Portugal doa "obra única" de Vhils à sede da UNESCO em Paris

“Esta é uma obra única que Portugal dá à UNESCO. Vhils é um artista que utiliza a cidade como a sua tela e que esculpiu muros em todo o Mundo, sempre com uma atenção particular à realidade local. Podemos virar a rua em Xangai, Kiev, Rio de Janeiro, Sidney, Dubai ou Cabo Verde e encontrar um rosto expressivo e monumental na fachada de um prédio que nos olha e que parece ganhar vida”, afirmou o primeiro-ministro durante a inauguração da obra nos jardins da UNESCO.

Com 31 metros, o mural da autoria do artista português Alexandre Farto, conhecido como Vhils, foi hoje inaugurado, tornando-se uma das obras de maior relevância nos jardins da sede da Organização das Nações Unidas para a Educação, a Ciência e a Cultura (UNESCO), logo em frente a uma estátua do escultor britânico Henry Moore. Há seis anos que este projeto estava a ser preparado, mas só há algumas semanas começou a ser esculpido, um evento “extraordinário” para esta organização.

“Há duas semanas que assistimos a algo extraordinário aqui na UNESCO, a criação de uma obra. Esta obra foi-nos oferecida por Portugal e todas as autoridades portuguesas me falaram com muita paixão deste projeto”, declarou Audrey Azoulay, diretora-geral da UNESCO.

Neste grande mural esculpido nas paredes desta organização internacional, o destaque foi para o rosto da fundadora Ellen Wilkinson, uma das maiores impulsionadoras da UNESCO.
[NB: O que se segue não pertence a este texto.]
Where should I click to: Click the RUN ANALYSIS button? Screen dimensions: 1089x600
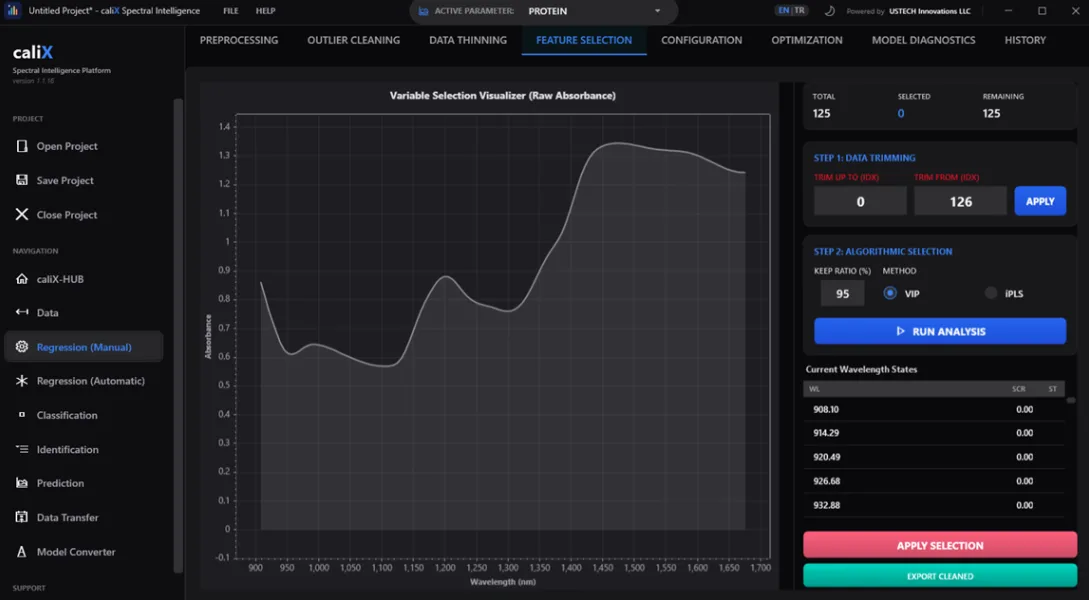point(940,331)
“Para mim é importante enaltecer e trazer histórias que ficam nas entrelinhas da História. Um exemplo disso é Ellen Wilkinson, que foi alguém que teve um papel muito importante naquilo que poderia vir a ser a UNESCO, que infelizmente nunca viveu para ver o que nos deixou. E queria trazê-la à superfície, num edifício que a representa também, porque muitos dos valores que aqui estão vêm dela”, disse Vhils em declarações à Agência Lusa.
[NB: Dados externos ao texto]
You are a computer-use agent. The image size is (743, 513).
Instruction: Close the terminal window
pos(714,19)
Ellen Wilkinson, feminista e ministra da Educação do Reino Unido no fim da Segunda Guerra Mundial, presidiu à conferência que viria a dar origem à UNESCO em 1945. Acabou por morrer em 1947, não assistindo ao impacto desta organização no Mundo. 
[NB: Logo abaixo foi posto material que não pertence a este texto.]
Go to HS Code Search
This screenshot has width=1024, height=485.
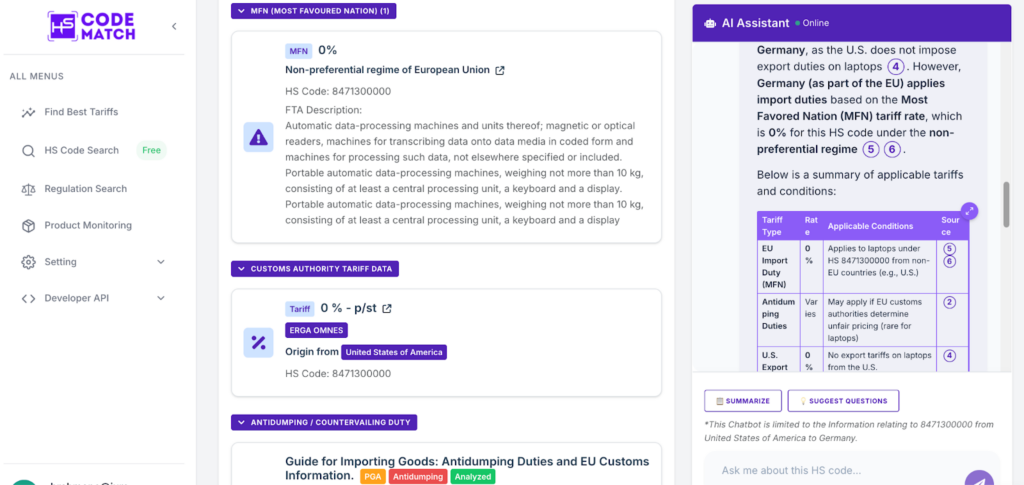tap(81, 150)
No mural criado pelo artista português, o rosto de Ellen Wilkinson aparece rodeado por 11 monumentos classificados como património da UNESCO, como a Pirâmide de Gizé, no Egito, a cidade de Ayutthaya, na Tailândia, e também a catedral de Brasília, o único momento lusófono representado. 

Se a escolha dos monumentos foi “difícil” devido à diversidade em todos os continentes, o impacto desta obra para Vhils, que no seu discurso na UNESCO falou do seu percurso como uma criança que cresceu nos subúrbios de Lisboa, na importância da educação pública e na cultura que existe à volta das grandes cidades, é evidente.

“Há uma grande vontade de aproximar as novas gerações destas instituições. Todas estas instituições têm uma grande importância na estabilidade no Mundo nos últimos 70 anos e daí importância de haver este diálogo e este envolvimento das novas gerações e das novas práticas de arte”, indicou o artista.

Na capital francesa, Vhils está ainda a levar a cabo um outra obra monumental na estação de metro que a partir do próximo ano vai servir o aeroporto de Orly e que deverá ser inaugurada a tempo dos Jogos Olímpicos de 2024.